The framework handles AppProvider, resource bundling, resource URI generation, the local inspector, HMR, simulation files, and host-specific runtime differences. Hooks like useToolData, useHostContext, useCallServerTool, useRequestDisplayMode, useUpdateModelContext, and useTeardown let you write normal React code while still following the MCP Apps lifecycle.
That matters most in testing. You can render the same app locally in replicated ChatGPT and Claude host runtimes, drive the iframe with Playwright, and assert bridge events in CI before you connect a real host.
If you are building an MCP App by hand, keep the lifecycle table close. If you are building with sunpeak, the same table explains what the hooks are doing and what to test when the app behaves differently across hosts.
Get Started
npx sunpeak new
Further Reading
- MCP App error handling - loading, error, cancelled, and partial input states
- Testing MCP App data flow - content, structuredContent, _meta, and bridge state
- MCP App tool metadata - resourceUri, visibility, and app-only tools
- Requesting display mode transitions in MCP Apps
- Interactive MCP Apps with useAppState
- MCP App framework
- ChatGPT App framework
- Claude Connector framework
- sunpeak docs - App class
- sunpeak docs - MCP App event handlers
- sunpeak docs - AppProvider
- MCP Apps overview - Model Context Protocol
- MCP Apps App class API reference
Frequently Asked Questions
What is the MCP App lifecycle?
The MCP App lifecycle is the sequence an interactive MCP resource follows inside a host: the host discovers a UI tool, fetches the resource, renders it in a sandboxed iframe, the app connects with App.connect(), the host sends tool input and tool results, the app can make view-to-host requests, and the host eventually sends teardown before unmounting the iframe.
What does App.connect() do in an MCP App?
App.connect() establishes the postMessage transport to the parent host, sends the ui/initialize request with app info and capabilities, receives host capabilities and context, sends the initialized notification, and starts automatic size reporting when autoResize is enabled. Register event handlers before connect() so you do not miss handshake-time notifications.
What is the difference between tool input and tool result in MCP Apps?
Tool input is the argument object the model generated for the tool call. It can arrive as streaming partial input first, then complete input. Tool result is the MCP tool response after the server-side tool finishes. The result usually contains content for model context and structuredContent for the app UI.
When should I use ontoolinputpartial?
Use ontoolinputpartial for preview-only UI while the host is still generating tool arguments. Partial input is healed JSON, so it is syntactically valid but may contain truncated values. Do not use partial input for writes, irreversible actions, billing, auth decisions, or anything that requires complete validated arguments.
How does an MCP App call another server tool from the iframe?
An MCP App calls another server tool through the host bridge with callServerTool, or through a framework hook such as sunpeak useCallServerTool. The host proxies the request back to the originating MCP server, which keeps the iframe sandboxed and avoids direct access to your server credentials.

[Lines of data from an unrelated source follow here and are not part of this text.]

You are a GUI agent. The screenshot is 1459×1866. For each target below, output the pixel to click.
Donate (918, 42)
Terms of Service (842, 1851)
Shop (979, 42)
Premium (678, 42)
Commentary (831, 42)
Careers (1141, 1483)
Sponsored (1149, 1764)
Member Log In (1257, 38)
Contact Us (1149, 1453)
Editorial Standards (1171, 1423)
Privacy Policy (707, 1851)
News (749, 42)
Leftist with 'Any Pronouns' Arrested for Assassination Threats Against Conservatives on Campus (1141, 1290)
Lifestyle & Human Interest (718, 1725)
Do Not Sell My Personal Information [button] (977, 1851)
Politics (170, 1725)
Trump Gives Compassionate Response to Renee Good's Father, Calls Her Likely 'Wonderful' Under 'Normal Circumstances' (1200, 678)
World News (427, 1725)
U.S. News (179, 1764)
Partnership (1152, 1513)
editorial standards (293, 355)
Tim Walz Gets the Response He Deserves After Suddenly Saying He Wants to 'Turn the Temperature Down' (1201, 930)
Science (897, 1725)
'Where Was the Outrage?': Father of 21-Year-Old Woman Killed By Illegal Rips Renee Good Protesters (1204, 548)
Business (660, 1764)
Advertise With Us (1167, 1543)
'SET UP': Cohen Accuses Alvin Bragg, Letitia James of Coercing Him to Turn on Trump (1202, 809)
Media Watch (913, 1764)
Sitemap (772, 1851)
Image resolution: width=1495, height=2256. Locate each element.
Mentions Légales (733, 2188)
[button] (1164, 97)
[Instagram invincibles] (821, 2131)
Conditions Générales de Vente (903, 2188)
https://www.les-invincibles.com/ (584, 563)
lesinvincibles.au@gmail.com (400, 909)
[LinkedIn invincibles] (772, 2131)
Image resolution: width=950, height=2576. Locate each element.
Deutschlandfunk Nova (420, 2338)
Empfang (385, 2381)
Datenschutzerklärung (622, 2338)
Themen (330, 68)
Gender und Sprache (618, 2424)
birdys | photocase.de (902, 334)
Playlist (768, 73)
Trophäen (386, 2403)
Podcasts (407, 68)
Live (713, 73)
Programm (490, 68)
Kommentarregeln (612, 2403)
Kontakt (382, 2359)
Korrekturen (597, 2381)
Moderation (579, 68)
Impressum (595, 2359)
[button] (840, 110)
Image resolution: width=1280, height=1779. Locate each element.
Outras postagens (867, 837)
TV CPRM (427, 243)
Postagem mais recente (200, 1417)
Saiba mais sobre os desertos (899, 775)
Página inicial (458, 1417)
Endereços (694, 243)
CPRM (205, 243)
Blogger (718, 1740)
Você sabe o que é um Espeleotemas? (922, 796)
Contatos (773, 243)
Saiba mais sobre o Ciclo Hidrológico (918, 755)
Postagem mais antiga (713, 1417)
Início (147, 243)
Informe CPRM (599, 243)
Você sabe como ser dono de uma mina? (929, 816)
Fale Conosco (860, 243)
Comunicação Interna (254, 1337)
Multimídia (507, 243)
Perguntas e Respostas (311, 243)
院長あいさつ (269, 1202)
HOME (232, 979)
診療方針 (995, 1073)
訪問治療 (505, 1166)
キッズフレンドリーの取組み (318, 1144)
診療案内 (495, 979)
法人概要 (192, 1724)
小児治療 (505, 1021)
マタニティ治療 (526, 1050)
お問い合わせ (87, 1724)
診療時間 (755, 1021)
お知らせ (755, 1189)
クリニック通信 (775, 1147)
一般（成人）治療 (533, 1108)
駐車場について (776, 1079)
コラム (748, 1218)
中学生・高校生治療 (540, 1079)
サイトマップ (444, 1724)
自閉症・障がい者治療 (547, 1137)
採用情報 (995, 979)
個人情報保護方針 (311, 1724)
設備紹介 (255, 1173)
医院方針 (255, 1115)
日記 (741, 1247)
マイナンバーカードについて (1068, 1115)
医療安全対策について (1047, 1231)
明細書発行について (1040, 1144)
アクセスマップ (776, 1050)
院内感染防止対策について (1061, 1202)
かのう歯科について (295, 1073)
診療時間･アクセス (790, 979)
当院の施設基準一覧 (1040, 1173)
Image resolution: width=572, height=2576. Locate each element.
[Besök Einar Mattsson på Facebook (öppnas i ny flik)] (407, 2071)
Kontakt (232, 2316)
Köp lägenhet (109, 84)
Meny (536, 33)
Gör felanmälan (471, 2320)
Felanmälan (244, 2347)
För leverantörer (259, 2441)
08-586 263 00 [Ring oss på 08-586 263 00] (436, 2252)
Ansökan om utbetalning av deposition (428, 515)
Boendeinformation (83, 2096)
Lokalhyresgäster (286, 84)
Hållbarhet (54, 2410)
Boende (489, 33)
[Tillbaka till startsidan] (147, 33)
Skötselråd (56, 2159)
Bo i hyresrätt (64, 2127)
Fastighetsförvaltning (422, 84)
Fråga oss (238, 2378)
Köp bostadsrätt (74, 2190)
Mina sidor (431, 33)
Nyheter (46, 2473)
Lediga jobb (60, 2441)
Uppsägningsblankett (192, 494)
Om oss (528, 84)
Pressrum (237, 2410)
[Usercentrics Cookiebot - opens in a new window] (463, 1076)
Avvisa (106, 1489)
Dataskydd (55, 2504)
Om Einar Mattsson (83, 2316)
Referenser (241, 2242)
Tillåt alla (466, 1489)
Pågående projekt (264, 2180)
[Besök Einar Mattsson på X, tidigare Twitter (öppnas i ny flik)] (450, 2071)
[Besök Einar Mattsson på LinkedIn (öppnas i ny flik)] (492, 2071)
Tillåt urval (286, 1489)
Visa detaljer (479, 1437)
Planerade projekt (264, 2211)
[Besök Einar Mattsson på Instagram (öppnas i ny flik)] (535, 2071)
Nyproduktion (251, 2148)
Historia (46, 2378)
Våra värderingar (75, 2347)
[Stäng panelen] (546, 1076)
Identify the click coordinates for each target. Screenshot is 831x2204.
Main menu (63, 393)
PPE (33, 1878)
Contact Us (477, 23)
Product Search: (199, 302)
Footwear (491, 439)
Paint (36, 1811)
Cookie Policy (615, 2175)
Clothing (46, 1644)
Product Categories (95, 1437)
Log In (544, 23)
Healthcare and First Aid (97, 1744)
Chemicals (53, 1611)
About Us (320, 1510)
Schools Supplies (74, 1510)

How do I detect host capabilities in an MCP App?
After connection, call getHostCapabilities() on the App instance or use a framework hook that wraps host capabilities. Check for support before calling optional host features such as server tool calls, downloads, external link opening, display mode changes, sampling, or message sending.
What should happen during MCP App teardown?
During teardown, stop timers, close sockets, abort in-flight fetches, save any state the host needs, and return an empty result when cleanup finishes. Teardown is your last chance to prevent background work from continuing after the host removes the iframe.
How do I test the MCP App lifecycle?
Test lifecycle behavior at three levels: unit test hooks and event adapters, render simulation files in a local inspector for loading, success, error, and cancelled states, and add E2E tests that click UI controls which call server tools or request display mode changes. Run those tests in CI so host bridge regressions are caught before deployment.